Beoordeling door de rechtbank

7. De rechtbank beoordeelt de (in bezwaar gehandhaafde) aan KPN verleende omgevingsvergunning voor het plaatsen van een zendmast, het plaatsen van een perceelafscheiding en het kappen van twee bomen op perceel 8479. Zij doet dat aan de hand van de argumenten die eiser heeft aangevoerd, de beroepsgronden.

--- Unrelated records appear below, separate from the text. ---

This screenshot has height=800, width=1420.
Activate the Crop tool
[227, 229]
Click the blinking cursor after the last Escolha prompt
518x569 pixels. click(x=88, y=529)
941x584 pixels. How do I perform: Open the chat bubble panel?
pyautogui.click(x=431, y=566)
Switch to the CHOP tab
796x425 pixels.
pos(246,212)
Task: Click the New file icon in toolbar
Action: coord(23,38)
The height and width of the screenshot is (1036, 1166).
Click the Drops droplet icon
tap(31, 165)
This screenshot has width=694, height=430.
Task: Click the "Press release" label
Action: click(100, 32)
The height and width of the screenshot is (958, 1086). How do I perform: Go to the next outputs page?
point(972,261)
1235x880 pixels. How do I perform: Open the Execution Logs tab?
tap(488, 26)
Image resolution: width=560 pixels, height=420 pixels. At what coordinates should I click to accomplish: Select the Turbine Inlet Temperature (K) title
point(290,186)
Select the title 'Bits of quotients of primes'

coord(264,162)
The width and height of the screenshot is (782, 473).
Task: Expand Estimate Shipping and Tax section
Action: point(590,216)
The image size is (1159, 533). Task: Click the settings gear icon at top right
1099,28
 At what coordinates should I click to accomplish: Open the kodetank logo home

Zoals hiervoor is aangegeven, bestaat de verleende omgevingsvergunning uit drie onderdelen. De rechtbank stelt vast dat de omgevingsvergunning, enkel voor zover deze ziet op het plaatsen van de zendmast op perceel 8479, is bestreden. Dit onderdeel van de omgevingsvergunning betreft de vergunde activiteiten ‘bouwen’ en ‘afwijken van het bestemmingsplan’. De activiteit ‘bouwen’ is niet bestreden. De beroepsgronden richten zich enkel tegen de activiteit ‘afwijken van het bestemmingsplan’. Dit is ter zitting desgevraagd bevestigd. De rechtbank zal zich dan ook hiertoe beperken.
8. De voor de beoordeling van het beroep belangrijke wet- en regelgeving is te vinden in de bijlage bij deze uitspraak.
Aanvullende motivering in het bestreden besluit toegestaan?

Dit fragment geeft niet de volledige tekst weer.